Alliance for Independence – Good Tactic or Risky One?

The Event:

Greater Glasgow P4Indy Group invited Dave Thompson former MSP and now one of the founders of the Alliance for Independence (AFI) to contribute to a recent virtual meeting. Alan Logue, convenor of the group, stated at the outset that Pensioners for Indy are a non-party political organisation and do not endorse any party. The invitation to Dave is to better inform our members about the AFI initiative, its possible benefits and its possible risks.

Thirty nine people logged into the event. Dave spoke for about 20mins and there followed a lively Q&A sessions with points being made on both the pros and the cons of having List-Only Indy supporting parties.

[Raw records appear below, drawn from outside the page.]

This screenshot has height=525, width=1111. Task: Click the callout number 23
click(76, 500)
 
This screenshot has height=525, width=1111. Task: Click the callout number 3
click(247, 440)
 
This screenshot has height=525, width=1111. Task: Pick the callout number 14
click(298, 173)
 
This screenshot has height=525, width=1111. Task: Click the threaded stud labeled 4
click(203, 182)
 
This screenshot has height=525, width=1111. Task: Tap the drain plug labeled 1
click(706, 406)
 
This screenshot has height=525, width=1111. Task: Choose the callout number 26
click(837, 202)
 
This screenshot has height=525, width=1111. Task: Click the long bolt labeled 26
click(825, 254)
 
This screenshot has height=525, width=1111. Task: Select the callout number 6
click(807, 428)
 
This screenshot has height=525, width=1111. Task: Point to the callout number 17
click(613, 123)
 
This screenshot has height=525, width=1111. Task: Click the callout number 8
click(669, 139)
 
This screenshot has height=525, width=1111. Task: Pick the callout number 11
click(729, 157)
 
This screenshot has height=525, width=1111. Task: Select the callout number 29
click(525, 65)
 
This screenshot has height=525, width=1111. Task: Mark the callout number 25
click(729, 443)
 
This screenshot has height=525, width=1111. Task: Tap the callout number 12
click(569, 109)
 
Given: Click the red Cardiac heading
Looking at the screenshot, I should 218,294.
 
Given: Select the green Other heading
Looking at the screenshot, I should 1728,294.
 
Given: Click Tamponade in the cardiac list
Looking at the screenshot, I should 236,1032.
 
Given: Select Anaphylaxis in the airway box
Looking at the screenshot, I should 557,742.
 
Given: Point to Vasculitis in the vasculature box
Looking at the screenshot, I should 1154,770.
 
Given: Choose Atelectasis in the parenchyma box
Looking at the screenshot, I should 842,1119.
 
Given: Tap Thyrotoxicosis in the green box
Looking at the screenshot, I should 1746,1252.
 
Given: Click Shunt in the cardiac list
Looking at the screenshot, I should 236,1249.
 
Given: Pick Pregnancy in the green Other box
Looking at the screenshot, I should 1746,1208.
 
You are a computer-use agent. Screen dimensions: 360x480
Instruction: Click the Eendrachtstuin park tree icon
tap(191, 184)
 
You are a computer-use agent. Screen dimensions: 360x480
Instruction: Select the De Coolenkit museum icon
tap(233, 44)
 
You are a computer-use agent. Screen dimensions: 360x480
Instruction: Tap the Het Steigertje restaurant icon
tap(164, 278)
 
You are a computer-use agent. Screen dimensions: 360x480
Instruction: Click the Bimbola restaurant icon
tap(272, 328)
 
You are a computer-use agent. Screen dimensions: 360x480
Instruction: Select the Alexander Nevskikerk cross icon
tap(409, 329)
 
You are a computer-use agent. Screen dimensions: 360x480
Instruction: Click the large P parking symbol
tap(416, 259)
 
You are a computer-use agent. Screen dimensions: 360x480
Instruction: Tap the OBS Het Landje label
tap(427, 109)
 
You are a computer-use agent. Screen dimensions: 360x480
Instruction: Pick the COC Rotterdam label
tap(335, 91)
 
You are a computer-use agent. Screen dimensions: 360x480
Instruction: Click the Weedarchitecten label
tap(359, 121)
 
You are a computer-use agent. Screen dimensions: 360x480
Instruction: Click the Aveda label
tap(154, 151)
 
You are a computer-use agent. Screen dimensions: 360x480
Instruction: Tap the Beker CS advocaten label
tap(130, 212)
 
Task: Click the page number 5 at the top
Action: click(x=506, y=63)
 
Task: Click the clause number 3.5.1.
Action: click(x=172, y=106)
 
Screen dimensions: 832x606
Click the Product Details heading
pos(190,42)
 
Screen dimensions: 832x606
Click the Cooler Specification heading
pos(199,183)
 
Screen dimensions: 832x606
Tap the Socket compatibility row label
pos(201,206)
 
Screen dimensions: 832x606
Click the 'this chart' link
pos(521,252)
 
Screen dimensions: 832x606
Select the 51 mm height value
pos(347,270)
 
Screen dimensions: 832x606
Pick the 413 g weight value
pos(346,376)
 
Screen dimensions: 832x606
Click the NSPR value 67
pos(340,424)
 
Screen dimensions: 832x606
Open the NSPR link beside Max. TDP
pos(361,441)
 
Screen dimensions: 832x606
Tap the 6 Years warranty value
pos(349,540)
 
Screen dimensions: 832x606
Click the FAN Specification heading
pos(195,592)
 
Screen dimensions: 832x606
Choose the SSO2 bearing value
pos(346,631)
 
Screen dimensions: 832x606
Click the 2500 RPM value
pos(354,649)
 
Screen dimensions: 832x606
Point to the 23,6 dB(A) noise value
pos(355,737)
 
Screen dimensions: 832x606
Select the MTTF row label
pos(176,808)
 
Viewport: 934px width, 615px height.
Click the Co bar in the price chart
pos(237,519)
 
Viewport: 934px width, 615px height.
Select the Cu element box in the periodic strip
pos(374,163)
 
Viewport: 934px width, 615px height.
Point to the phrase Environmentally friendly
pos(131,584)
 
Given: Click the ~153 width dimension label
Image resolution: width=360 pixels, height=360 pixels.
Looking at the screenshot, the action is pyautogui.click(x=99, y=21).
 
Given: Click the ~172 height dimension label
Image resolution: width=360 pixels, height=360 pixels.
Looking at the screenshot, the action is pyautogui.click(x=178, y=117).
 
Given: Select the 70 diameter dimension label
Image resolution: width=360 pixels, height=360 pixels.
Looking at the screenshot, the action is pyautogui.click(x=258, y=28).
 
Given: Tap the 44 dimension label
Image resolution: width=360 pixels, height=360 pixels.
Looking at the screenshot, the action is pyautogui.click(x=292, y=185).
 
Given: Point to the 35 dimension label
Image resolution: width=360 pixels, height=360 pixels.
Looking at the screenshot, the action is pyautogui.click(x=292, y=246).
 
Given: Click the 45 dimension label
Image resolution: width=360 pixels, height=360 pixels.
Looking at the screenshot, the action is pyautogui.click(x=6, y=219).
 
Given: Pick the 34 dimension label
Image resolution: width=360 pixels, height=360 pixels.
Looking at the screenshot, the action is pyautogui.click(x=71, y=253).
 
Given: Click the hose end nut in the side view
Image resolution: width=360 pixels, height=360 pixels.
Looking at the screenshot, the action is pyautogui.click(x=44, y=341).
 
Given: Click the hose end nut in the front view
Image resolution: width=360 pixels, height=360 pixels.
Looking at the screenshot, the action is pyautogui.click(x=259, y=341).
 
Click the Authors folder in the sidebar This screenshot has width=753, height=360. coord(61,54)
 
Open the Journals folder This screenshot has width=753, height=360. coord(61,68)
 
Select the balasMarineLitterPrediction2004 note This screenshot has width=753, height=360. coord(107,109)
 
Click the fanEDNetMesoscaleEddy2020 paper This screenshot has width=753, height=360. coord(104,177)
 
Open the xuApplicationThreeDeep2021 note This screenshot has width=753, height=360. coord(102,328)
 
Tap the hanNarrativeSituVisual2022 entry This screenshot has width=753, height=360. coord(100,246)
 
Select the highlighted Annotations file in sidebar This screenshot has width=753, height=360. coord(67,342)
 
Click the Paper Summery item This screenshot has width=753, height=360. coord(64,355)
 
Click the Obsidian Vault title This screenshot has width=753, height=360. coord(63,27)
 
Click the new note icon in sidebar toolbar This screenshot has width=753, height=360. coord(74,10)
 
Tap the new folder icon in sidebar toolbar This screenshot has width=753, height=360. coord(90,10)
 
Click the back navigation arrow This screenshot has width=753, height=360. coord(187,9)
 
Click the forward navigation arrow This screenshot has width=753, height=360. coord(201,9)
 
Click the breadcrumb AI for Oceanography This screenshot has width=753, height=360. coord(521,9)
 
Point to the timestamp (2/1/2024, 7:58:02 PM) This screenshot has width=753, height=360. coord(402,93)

The questions covered a lot of ground:

  • With SNP we know what we getting, they have a manifesto, same with the Greens. You say that AFI will not have a manifesto. That may be OK to get us to independence but those AFI MSPs will still be in Holyrood afterwards and we have no way of knowing what they would vote. Presumably individual MSPs will just vote according to their own views?
  • What are electoral Commission saying about accepting AFI
  • How likely is it that small parties are going to join in with you?
  • What if SNP don’t do as well as polls are saying, are we not in danger of making things worse rather than better?
  • If Greens don’t join AFI is it still viable?
  • How is it going to be funded? If people vote for you, won’t this be lauded by Unionists as SNP losing their power? And then be used it to make negotiations much more difficult?
  • Where SNP are likely to win a list seat, would you stand a candidate or step aside?
  • Coalitions are normal in a lot of countries, why on earth don’t you have a manifesto now that you can promote in phase two after independence?
  • D’Hondt system works well in producing a parliament which reflects how we vote. If this initiative ends up with a less proportional parliament is that really a good thing? Some people are concerned with the ethics of that. And wouldn’t a less proportional result it be used to argue against the legitimacy of the parliament?
  • There is no certainty that SNP will get the majority of the seats. As happened in 2016 when SNP got fewer votes. Why risk that again? Is it not a dangerous thing to do?